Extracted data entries

────

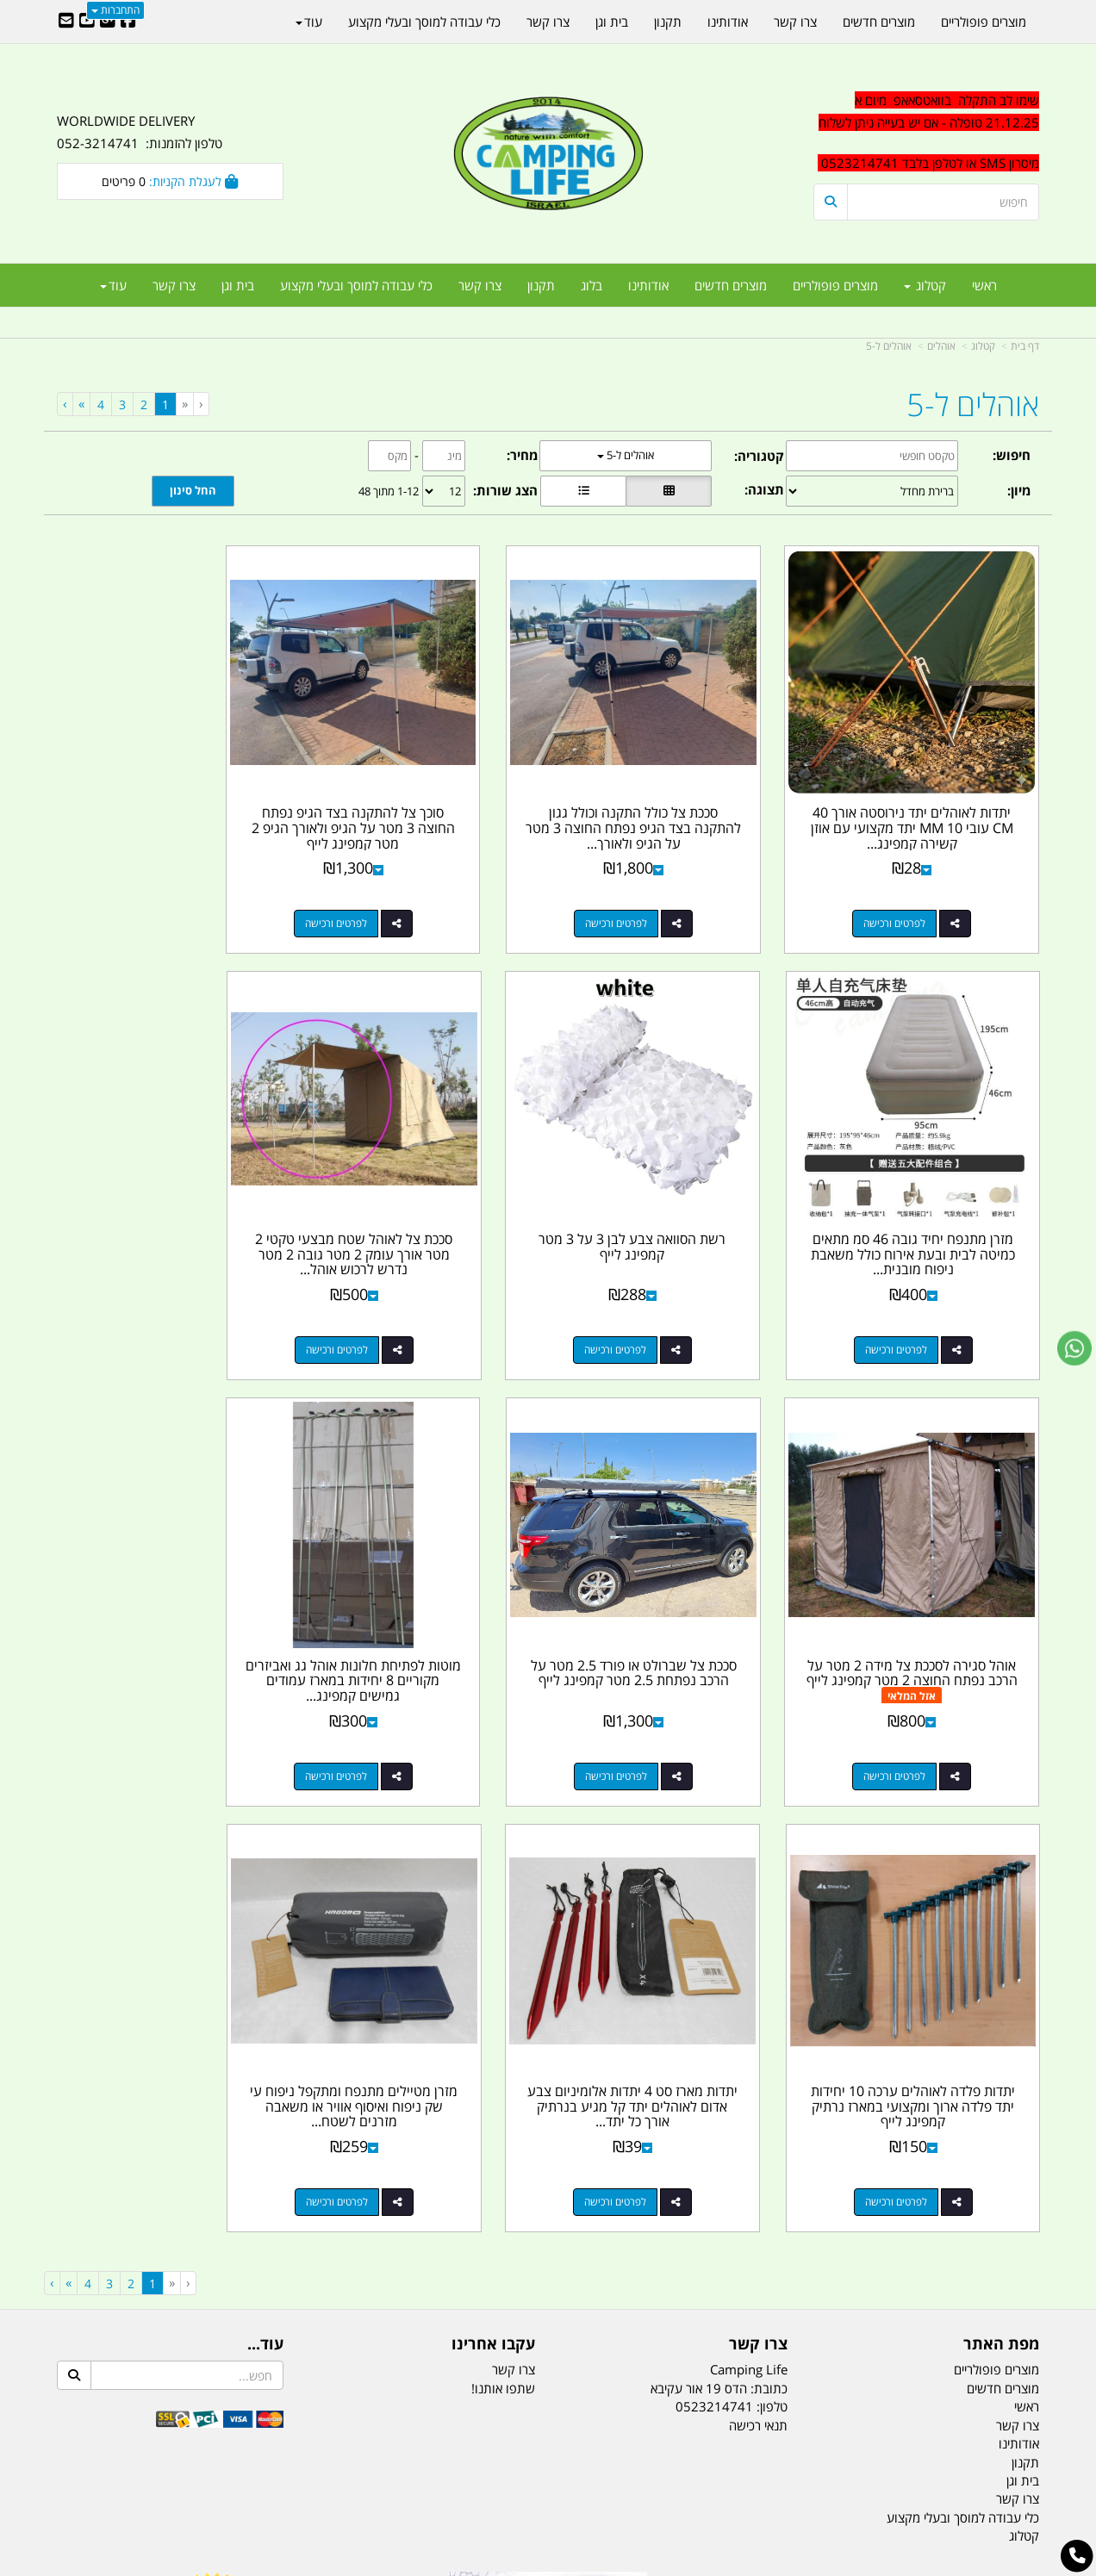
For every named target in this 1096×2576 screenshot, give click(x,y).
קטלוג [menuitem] (925, 285)
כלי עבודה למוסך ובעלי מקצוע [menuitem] (356, 285)
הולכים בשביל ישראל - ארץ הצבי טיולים (548, 2195)
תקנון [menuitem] (541, 285)
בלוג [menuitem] (591, 285)
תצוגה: (764, 489)
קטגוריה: (759, 455)
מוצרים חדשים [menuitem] (730, 285)
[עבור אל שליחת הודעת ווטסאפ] (1074, 1348)
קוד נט (523, 2564)
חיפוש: (1012, 455)
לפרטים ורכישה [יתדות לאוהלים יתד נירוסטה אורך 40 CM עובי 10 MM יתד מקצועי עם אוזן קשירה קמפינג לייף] (909, 894)
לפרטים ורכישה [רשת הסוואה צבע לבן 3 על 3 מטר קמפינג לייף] (909, 1292)
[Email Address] (66, 21)
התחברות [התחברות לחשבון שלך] (115, 10)
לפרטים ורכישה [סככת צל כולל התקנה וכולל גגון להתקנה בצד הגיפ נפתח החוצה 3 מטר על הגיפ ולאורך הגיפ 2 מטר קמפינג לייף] (657, 894)
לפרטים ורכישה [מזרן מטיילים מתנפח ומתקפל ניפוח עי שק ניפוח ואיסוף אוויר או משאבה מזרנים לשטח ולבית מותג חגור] (152, 1690)
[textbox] (926, 132)
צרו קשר (513, 1857)
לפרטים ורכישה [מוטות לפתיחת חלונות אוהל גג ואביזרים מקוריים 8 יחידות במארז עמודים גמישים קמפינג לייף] (909, 1690)
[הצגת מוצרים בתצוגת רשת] (669, 491)
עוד (113, 285)
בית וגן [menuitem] (237, 285)
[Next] (81, 403)
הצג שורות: (505, 490)
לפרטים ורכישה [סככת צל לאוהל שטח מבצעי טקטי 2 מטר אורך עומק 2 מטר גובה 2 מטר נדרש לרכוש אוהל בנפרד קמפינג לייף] (657, 1292)
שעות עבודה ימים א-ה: (927, 2192)
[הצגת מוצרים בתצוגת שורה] (583, 491)
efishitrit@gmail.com (978, 2131)
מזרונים (279, 2477)
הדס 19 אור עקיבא (991, 2161)
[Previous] (184, 403)
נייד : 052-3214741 (984, 2100)
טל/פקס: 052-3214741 (973, 2070)
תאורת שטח (417, 2477)
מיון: (1019, 490)
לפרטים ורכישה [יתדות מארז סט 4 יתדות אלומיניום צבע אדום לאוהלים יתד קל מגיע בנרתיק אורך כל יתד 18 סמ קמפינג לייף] (405, 1690)
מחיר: (522, 455)
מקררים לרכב (341, 2477)
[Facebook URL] (128, 21)
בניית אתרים (486, 2564)
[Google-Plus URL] (107, 21)
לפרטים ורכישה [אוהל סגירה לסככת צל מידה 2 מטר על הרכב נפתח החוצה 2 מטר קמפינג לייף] (405, 1292)
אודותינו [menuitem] (648, 285)
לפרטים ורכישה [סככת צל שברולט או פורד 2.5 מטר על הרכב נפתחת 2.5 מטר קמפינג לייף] (152, 1292)
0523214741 (714, 1894)
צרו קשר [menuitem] (479, 285)
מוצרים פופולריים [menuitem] (835, 285)
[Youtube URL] (87, 21)
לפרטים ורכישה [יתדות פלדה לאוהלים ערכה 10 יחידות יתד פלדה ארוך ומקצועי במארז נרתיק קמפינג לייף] (657, 1690)
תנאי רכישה (758, 1913)
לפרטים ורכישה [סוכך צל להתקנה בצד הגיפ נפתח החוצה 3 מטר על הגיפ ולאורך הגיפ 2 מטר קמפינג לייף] (405, 894)
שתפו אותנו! (503, 1876)
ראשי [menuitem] (984, 285)
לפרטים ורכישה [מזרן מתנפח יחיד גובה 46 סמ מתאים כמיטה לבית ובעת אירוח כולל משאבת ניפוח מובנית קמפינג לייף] (152, 894)
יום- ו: (888, 2256)
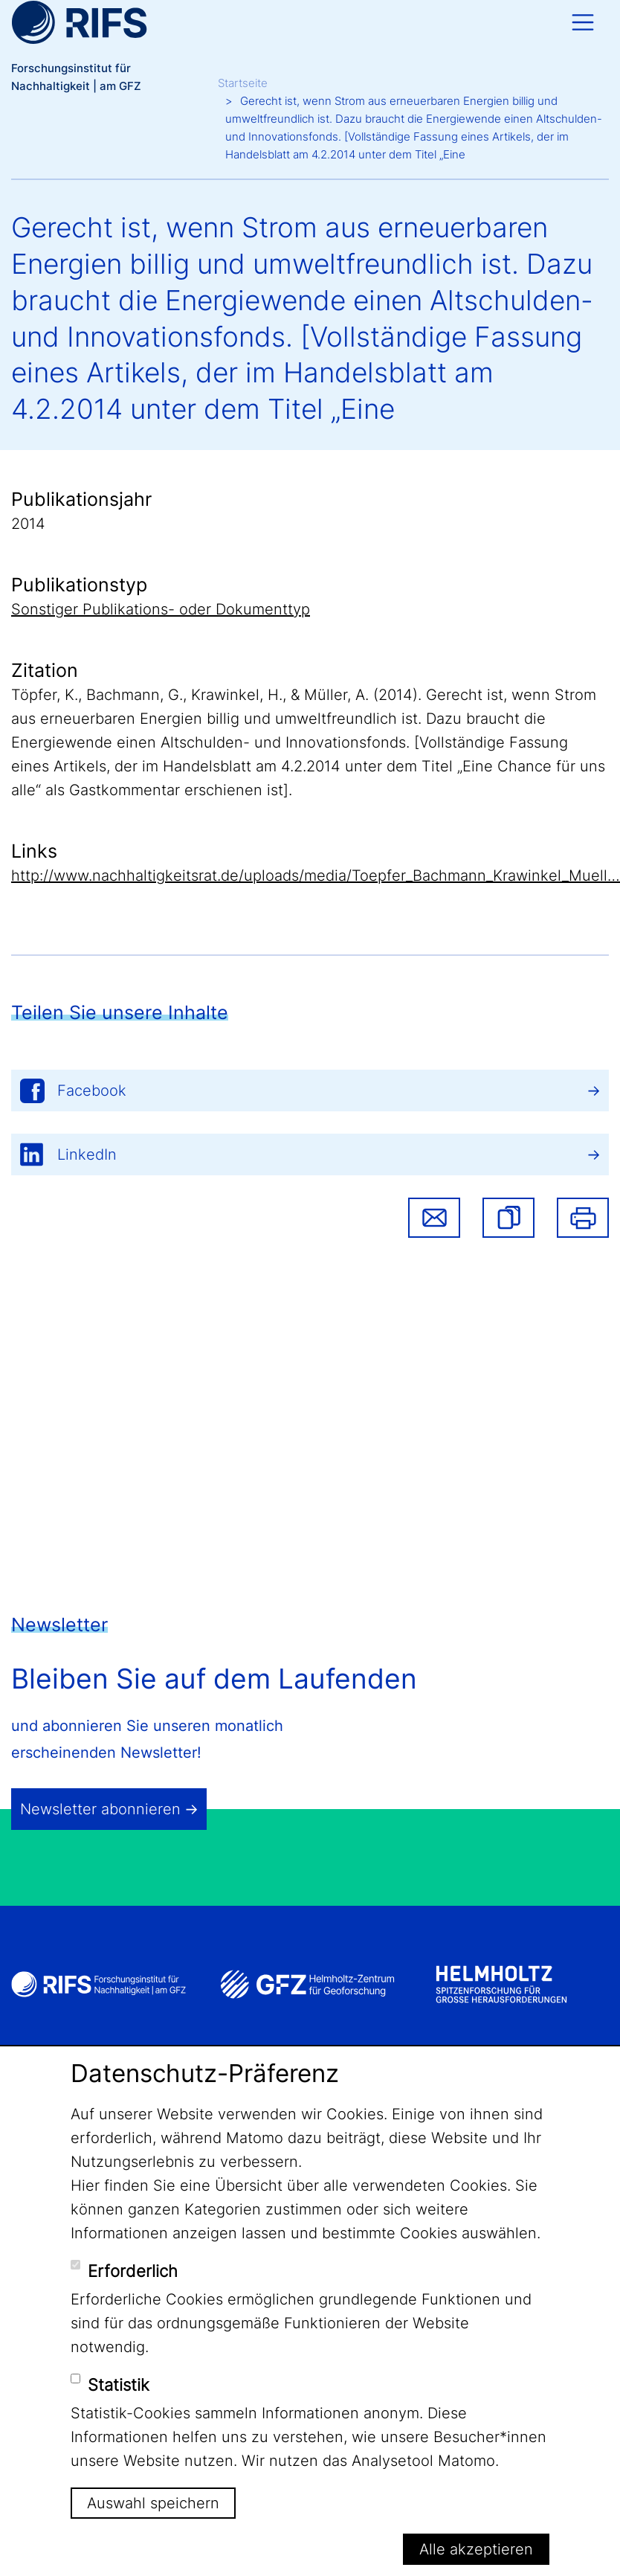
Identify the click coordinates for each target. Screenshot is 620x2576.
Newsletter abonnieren (100, 1809)
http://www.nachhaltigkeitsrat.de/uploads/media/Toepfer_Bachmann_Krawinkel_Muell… (315, 875)
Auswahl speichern (153, 2503)
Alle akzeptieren (476, 2549)
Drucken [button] (583, 1218)
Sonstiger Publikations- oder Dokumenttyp (160, 609)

────

▶ **REQUIRED TASK**
Please write out all of the rows above character for character, leaving the pictures out of your answer.

▶ **COMPLETED TASK**
For every named target in this 1096×2576 screenshot, give click(x,y).
קטלוג [menuitem] (925, 285)
כלי עבודה למוסך ובעלי מקצוע [menuitem] (356, 285)
הולכים בשביל ישראל - ארץ הצבי טיולים (548, 2195)
תקנון [menuitem] (541, 285)
בלוג [menuitem] (591, 285)
תצוגה: (764, 489)
קטגוריה: (759, 455)
מוצרים חדשים [menuitem] (730, 285)
[עבור אל שליחת הודעת ווטסאפ] (1074, 1348)
קוד נט (523, 2564)
חיפוש: (1012, 455)
לפרטים ורכישה [יתדות לאוהלים יתד נירוסטה אורך 40 CM עובי 10 MM יתד מקצועי עם אוזן קשירה קמפינג לייף] (909, 894)
לפרטים ורכישה [רשת הסוואה צבע לבן 3 על 3 מטר קמפינג לייף] (909, 1292)
[Email Address] (66, 21)
התחברות [התחברות לחשבון שלך] (115, 10)
לפרטים ורכישה [סככת צל כולל התקנה וכולל גגון להתקנה בצד הגיפ נפתח החוצה 3 מטר על הגיפ ולאורך הגיפ 2 מטר קמפינג לייף] (657, 894)
לפרטים ורכישה [מזרן מטיילים מתנפח ומתקפל ניפוח עי שק ניפוח ואיסוף אוויר או משאבה מזרנים לשטח ולבית מותג חגור] (152, 1690)
[textbox] (926, 132)
צרו קשר (513, 1857)
לפרטים ורכישה [מוטות לפתיחת חלונות אוהל גג ואביזרים מקוריים 8 יחידות במארז עמודים גמישים קמפינג לייף] (909, 1690)
[הצגת מוצרים בתצוגת רשת] (669, 491)
עוד (113, 285)
בית וגן [menuitem] (237, 285)
[Next] (81, 403)
הצג שורות: (505, 490)
לפרטים ורכישה [סככת צל לאוהל שטח מבצעי טקטי 2 מטר אורך עומק 2 מטר גובה 2 מטר נדרש לרכוש אוהל בנפרד קמפינג לייף] (657, 1292)
שעות עבודה ימים א-ה: (927, 2192)
[הצגת מוצרים בתצוגת שורה] (583, 491)
efishitrit@gmail.com (978, 2131)
מזרונים (279, 2477)
הדס 19 אור עקיבא (991, 2161)
[Previous] (184, 403)
נייד : 052-3214741 (984, 2100)
טל/פקס: 052-3214741 (973, 2070)
תאורת שטח (417, 2477)
מיון: (1019, 490)
לפרטים ורכישה [יתדות מארז סט 4 יתדות אלומיניום צבע אדום לאוהלים יתד קל מגיע בנרתיק אורך כל יתד 18 סמ קמפינג לייף] (405, 1690)
מחיר: (522, 455)
מקררים לרכב (341, 2477)
[Facebook URL] (128, 21)
בניית אתרים (486, 2564)
[Google-Plus URL] (107, 21)
לפרטים ורכישה [אוהל סגירה לסככת צל מידה 2 מטר על הרכב נפתח החוצה 2 מטר קמפינג לייף] (405, 1292)
אודותינו [menuitem] (648, 285)
לפרטים ורכישה [סככת צל שברולט או פורד 2.5 מטר על הרכב נפתחת 2.5 מטר קמפינג לייף] (152, 1292)
0523214741 (714, 1894)
צרו קשר [menuitem] (479, 285)
מוצרים פופולריים [menuitem] (835, 285)
[Youtube URL] (87, 21)
לפרטים ורכישה [יתדות פלדה לאוהלים ערכה 10 יחידות יתד פלדה ארוך ומקצועי במארז נרתיק קמפינג לייף] (657, 1690)
תנאי רכישה (758, 1913)
לפרטים ורכישה [סוכך צל להתקנה בצד הגיפ נפתח החוצה 3 מטר על הגיפ ולאורך הגיפ 2 מטר קמפינג לייף] (405, 894)
שתפו אותנו! (503, 1876)
ראשי [menuitem] (984, 285)
לפרטים ורכישה [מזרן מתנפח יחיד גובה 46 סמ מתאים כמיטה לבית ובעת אירוח כולל משאבת ניפוח מובנית קמפינג לייף] (152, 894)
יום- ו: (888, 2256)
Identify the click coordinates for each target. Screenshot is 620x2576.
Newsletter abonnieren (100, 1809)
http://www.nachhaltigkeitsrat.de/uploads/media/Toepfer_Bachmann_Krawinkel_Muell… (315, 875)
Auswahl speichern (153, 2503)
Alle akzeptieren (476, 2549)
Drucken [button] (583, 1218)
Sonstiger Publikations- oder Dokumenttyp (160, 609)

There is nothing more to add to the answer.